> _Job item_: Gather every line in the records below that contains the word "click", and copy each one out.

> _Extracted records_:
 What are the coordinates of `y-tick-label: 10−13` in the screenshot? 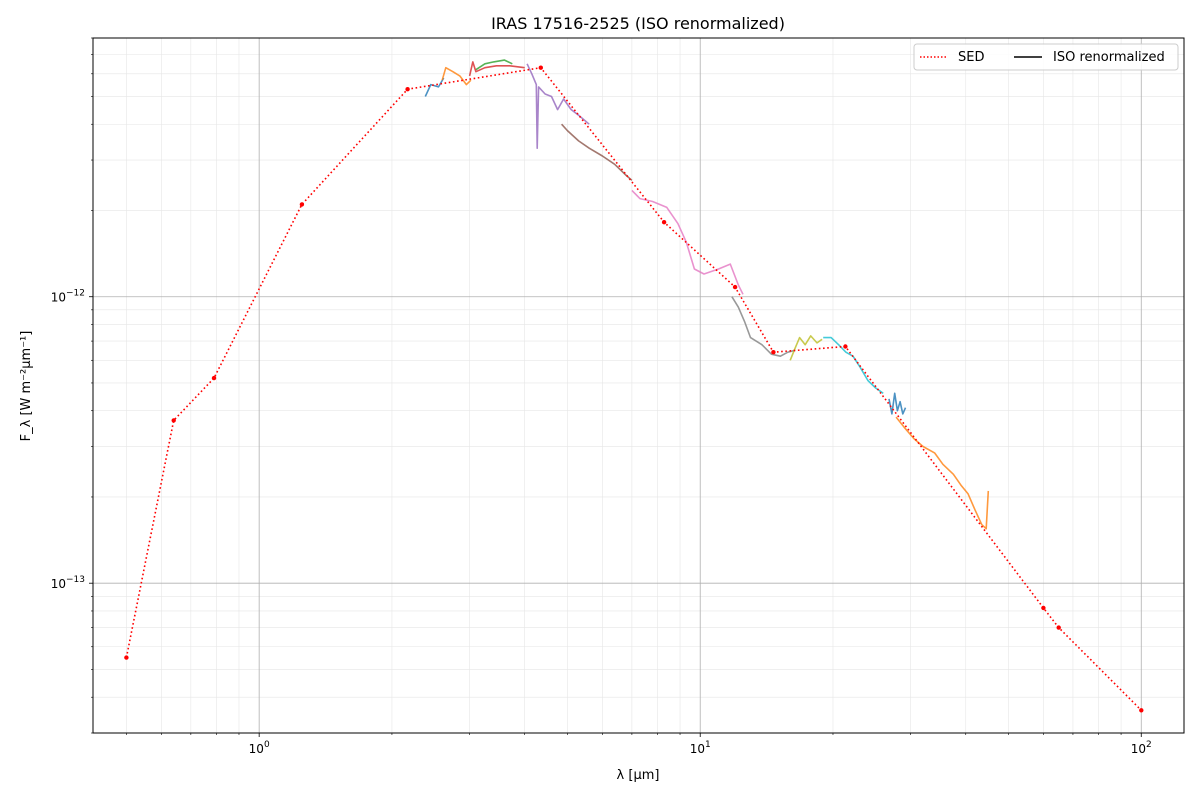 It's located at (68, 583).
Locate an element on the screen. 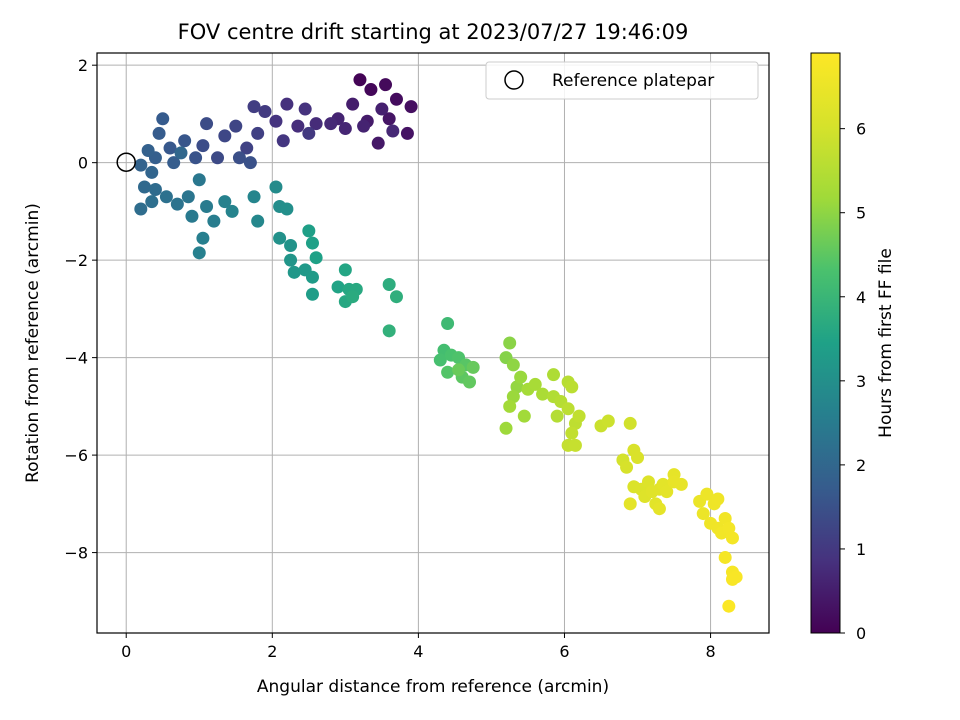  x-tick-label: 8 is located at coordinates (710, 652).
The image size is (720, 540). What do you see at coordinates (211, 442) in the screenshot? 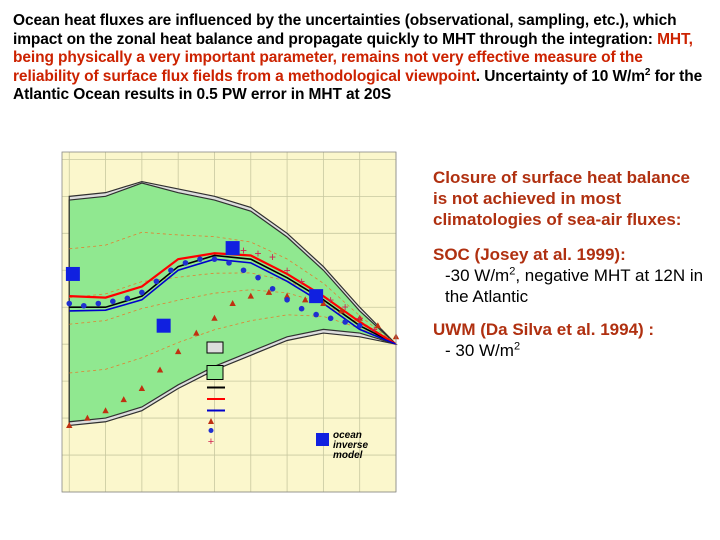
I see `legend-swatch-plus: +` at bounding box center [211, 442].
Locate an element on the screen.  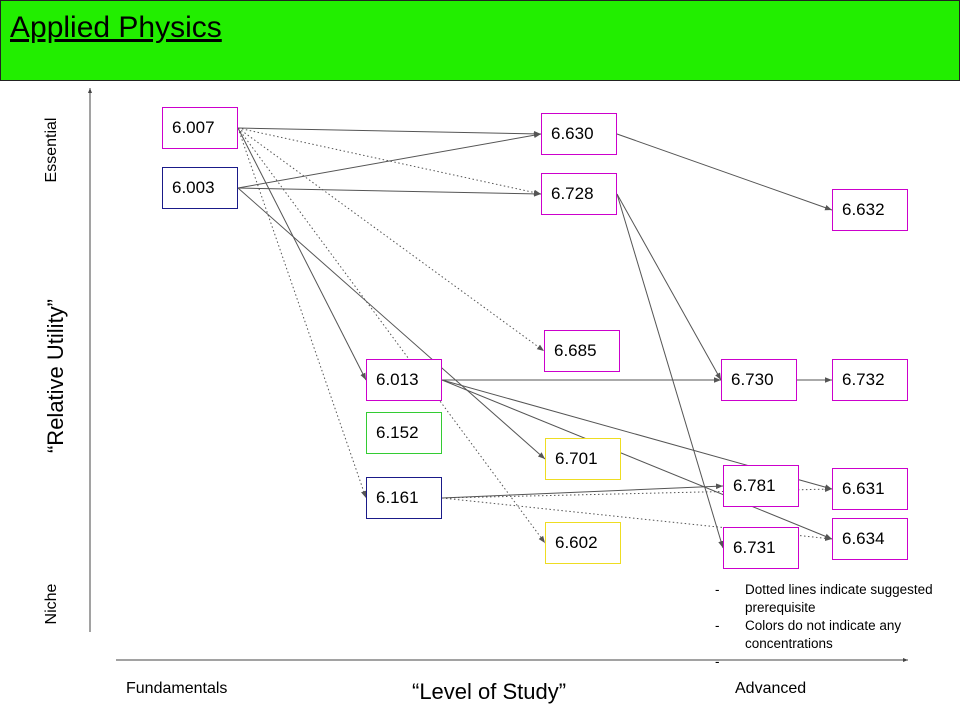
x-left-label: Fundamentals is located at coordinates (177, 688).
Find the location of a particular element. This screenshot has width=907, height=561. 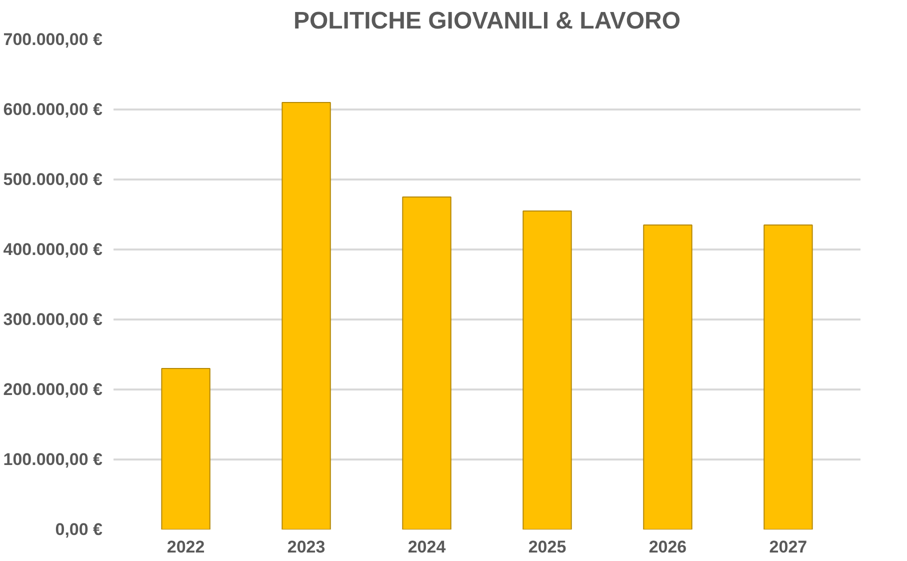

x-tick-label: 2026 is located at coordinates (668, 547).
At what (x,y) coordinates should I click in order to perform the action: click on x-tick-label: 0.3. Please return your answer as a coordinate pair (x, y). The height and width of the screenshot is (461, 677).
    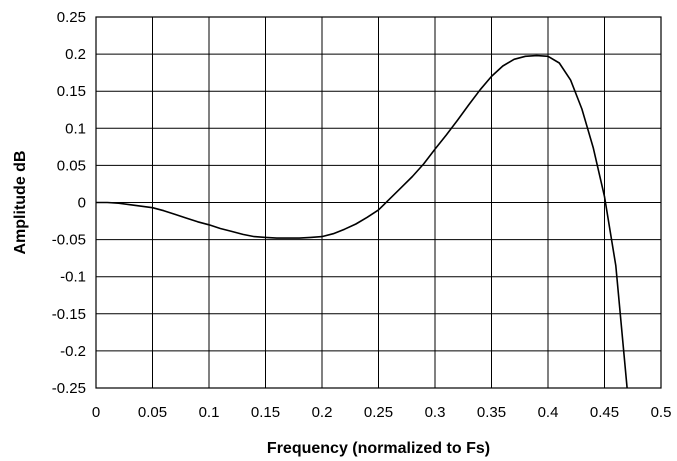
    Looking at the image, I should click on (436, 412).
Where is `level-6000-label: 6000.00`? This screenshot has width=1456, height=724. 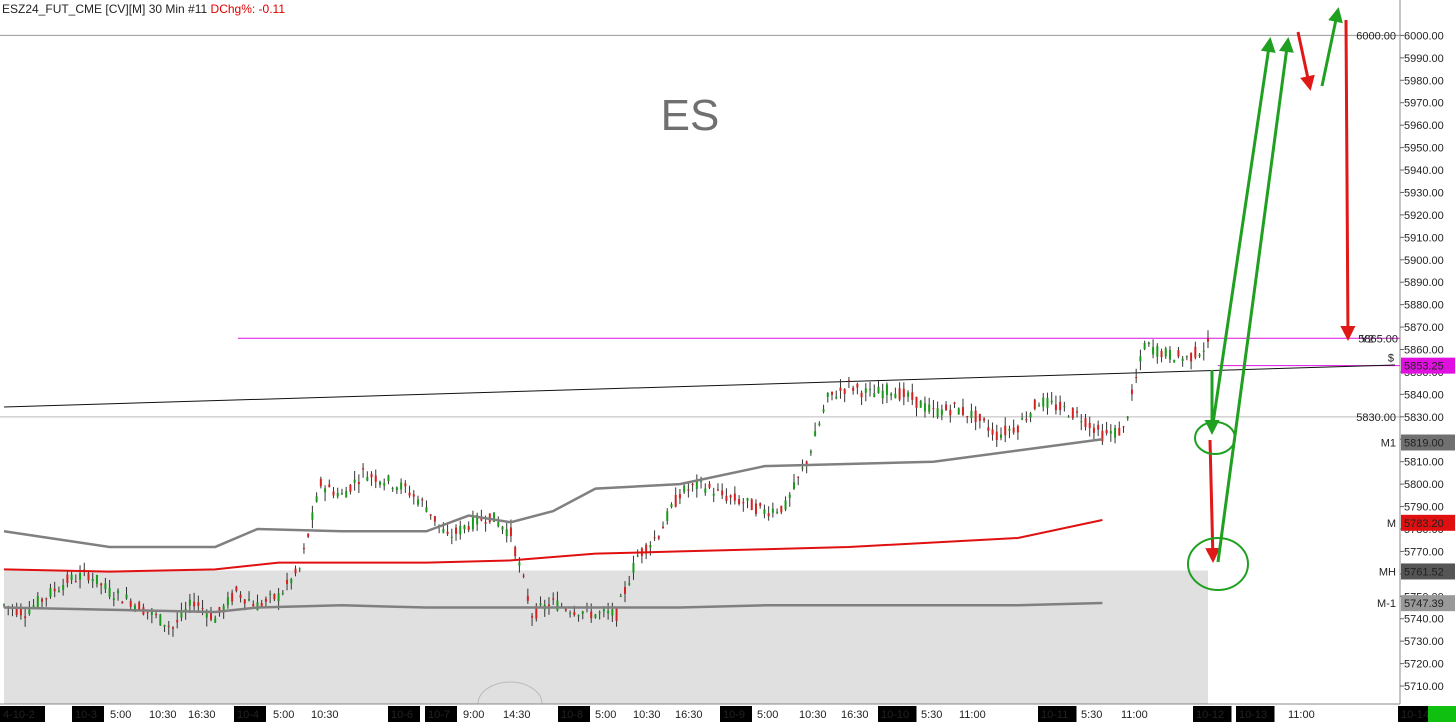
level-6000-label: 6000.00 is located at coordinates (1376, 36).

> _Answer to the problem_:
At what (x,y) coordinates should I click in order to perform the action: click on x-tick-label: 0.3. Please return your answer as a coordinate pair (x, y). The height and width of the screenshot is (461, 677).
    Looking at the image, I should click on (436, 412).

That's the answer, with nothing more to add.